"L’acte contresigné par un avocat répond à une aspiration à la sécurité" : Michèle Alliot-Marie, garde des sceaux, ministre de la justice et des libertés, a confirmé à l'occasion de la rentrée solennelle du barreau de Paris, le 4 décembre, être "déterminée à obtenir son adoption et sa mise en œuvre dans les plus brefs délais".
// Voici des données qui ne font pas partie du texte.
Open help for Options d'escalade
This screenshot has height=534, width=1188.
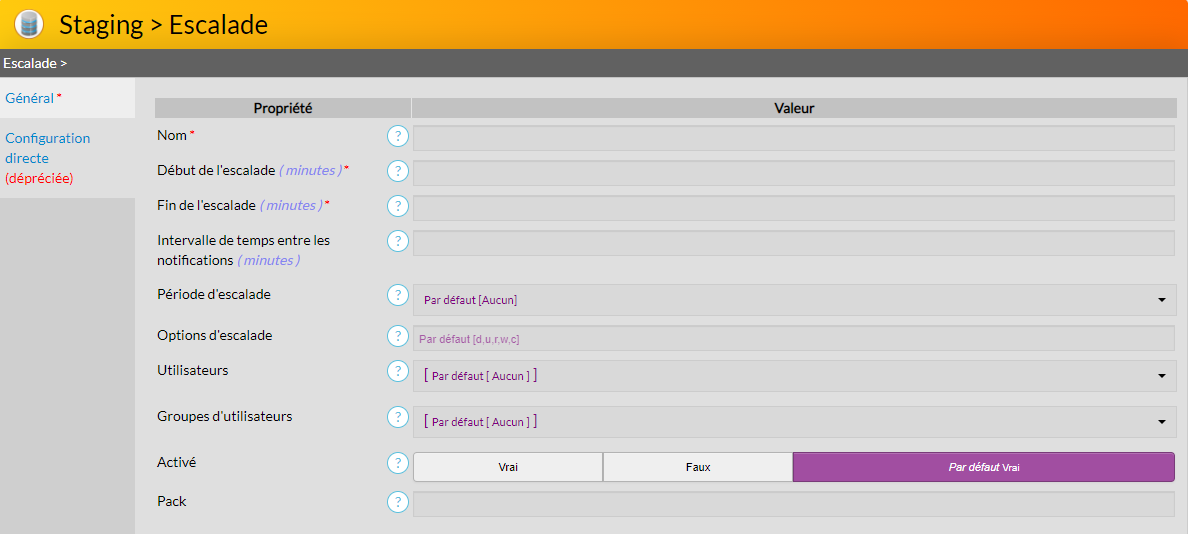(398, 336)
L’ACE (Avocats Conseils d’Entreprises), association représentative du barreau d’affaires, à travers la voix de son président Pierre Lafont, appuie résolument cette proposition de loi "comme une main tendue vers le consommateur de droit". Pour autant tous les professionnels du droit n’y voient pas la même utilité ou la même urgence. C’est le cas notamment des juristes d’entreprise.
Ont contribué à ce dossier :
Pierre Lafont, Président de l’ACE (Avocats Conseils d’Entreprise)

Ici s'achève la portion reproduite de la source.